35 millions de compteurs à déployer en 5 ans
Fonctionnant dans la pure lignée directe d’une démarche « top down » à la française, ERDF a néamoins imposé un certain niveau d’interopérabilité parmi les 3 constructeurs de compteurs et les constructeurs de concentrateurs retenus, « véritable innovation dans le domaine du comptage électrique »… précise Jean Marie Bernard… L’innovation vient donc des hautes sphères d’ingénieurs bureaucrates qui la modélisent avec délectation… « Mais le vrai challenge restant est de déployer 35 millions de compteurs en 5 ans…et 500000 concentrateurs…. Tous étant équipés de capteurs et d’actionneurs qui permettent éventuellement d’agir automatiquement en cas de panne sur le réseau.. » Le smart grid se développera donc à partir d’une mise à jour de l’infrastructure en place.
Retours d’expériences.. on reste sur sa faim
« On commence a avoir des retours d’expérience » précise Jean-Marie Bernard. « L’expérimentation a porté sur 300000 compteurs en grande partie pour tester les processus de déploiement et de pause, c’est une expérience sur les équilibres économiques plus que sur les détails techniques. On peut maitriser la technique avec le déploiement de quelques milliers de compteurs seulement »…. Le seul problème est qu’ERDF ne parle d’aucune des équations économiques en présence, ni les différents choix possibles qui s’offraient, ni de la manière dont ont été effectués les choix… !
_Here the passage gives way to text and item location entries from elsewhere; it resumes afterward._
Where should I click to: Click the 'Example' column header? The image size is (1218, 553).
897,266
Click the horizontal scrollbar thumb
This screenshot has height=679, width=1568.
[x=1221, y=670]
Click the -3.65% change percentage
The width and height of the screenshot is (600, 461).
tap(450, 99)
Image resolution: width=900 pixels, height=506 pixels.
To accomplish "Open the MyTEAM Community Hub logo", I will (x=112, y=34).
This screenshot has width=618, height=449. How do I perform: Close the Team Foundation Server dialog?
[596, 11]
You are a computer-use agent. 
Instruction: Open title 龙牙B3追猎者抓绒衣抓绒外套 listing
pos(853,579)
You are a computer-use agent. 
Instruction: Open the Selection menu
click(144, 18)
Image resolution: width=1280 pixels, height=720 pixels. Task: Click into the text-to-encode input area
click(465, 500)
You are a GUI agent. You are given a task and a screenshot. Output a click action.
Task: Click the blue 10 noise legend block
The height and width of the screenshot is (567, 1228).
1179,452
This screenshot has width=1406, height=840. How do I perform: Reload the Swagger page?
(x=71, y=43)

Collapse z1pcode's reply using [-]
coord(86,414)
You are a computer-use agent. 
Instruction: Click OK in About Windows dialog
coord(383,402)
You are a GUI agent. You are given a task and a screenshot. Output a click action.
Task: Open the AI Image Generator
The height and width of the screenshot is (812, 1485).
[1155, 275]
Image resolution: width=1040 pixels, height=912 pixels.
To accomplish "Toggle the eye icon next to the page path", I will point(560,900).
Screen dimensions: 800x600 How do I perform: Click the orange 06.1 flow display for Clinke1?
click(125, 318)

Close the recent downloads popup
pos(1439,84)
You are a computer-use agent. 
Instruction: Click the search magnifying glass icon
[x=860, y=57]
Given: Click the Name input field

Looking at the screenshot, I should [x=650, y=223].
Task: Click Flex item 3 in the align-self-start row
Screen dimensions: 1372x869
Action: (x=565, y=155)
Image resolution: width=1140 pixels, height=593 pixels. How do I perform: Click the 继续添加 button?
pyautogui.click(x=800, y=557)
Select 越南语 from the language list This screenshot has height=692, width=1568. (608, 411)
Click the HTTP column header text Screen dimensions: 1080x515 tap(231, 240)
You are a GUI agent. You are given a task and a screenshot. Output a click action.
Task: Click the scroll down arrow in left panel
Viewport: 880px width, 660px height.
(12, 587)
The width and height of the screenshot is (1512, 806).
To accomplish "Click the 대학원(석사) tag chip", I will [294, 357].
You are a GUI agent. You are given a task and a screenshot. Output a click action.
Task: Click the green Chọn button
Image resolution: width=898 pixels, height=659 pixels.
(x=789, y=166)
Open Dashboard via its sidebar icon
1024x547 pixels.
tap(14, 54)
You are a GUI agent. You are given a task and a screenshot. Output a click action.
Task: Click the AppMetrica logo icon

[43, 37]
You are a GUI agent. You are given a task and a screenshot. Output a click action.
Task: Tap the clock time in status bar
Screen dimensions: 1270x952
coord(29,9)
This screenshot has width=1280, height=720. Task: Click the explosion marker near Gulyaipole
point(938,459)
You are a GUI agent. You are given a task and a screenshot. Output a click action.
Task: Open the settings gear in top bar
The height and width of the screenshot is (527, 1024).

Jean Marie Bernard se limite à partager quelques constatations ponctuelles : « On a posé 100% des concentrateurs et 85% des compteurs sont posés poursuit-il (problématique des portes fermées). Ca se passe plutôt bien, les temps de pose que nous avions estimés sont respectés. L’expérimentation confirme donc les hypothèses de ce point de vue. Actuellement 150000 index sont remontés tous les jours, car on stresse le système, ce chiffre croit tous les jours. 9 compteurs sur 10 communiquent mais il y a encore des bugs. Ca se corrige progressivement. Dans le CPL, le signal émis n’est pas très fort, il faut répéter le signal (mais parfois il y a des blancs ou des lignes trop longues sans répéteur et ça coince…) 107000 compteurs sont aujourd’hui ouvert à la chaine complète pour l’automatisation, comprenant la facturation. Pour l’industrie, 50% du cout du projet est le coût de pose des compteurs.»
Des questions sur l’accès aux informations, par les particuliers et des tiers de service
Quelle est maintenant la suite, sachant que selon ERDF, l’expérimentation arrive à son terme. « L’elément suivant est la décision des pouvoirs publics sur les suites à donner explique Jean Marie Bernard. La phase suivante est donc d’atteindre 95% du parc déployé en 2018, conformément à la directive européenne. » Parmi les questions posées à l’issue de sa présentation, la principale est celle de l’accès à l’information… « Les informations issues du compteur appartiennent aux clients, indique Olivier Hersent en réponse à une question, et les fournisseurs, selon les règles du marché, doivent restituer d’une certaine manière l’information aux tièrces parties… » Beaucoup de discussions ont lieu sur ce sujet chaud qui devrait être définie par la CRE, car de la manière dont ERDF redonnera les informations qu’il a collectées dépendent un certains nombres de services innovant basés sur les données de consommation électrique.. L’arrivé d’Internet dans le monde de l’énérgie est une opportunité pour développer un nouveau secteur industriel, dont Olivier Hersent de Actility est un des premiers représentants en France.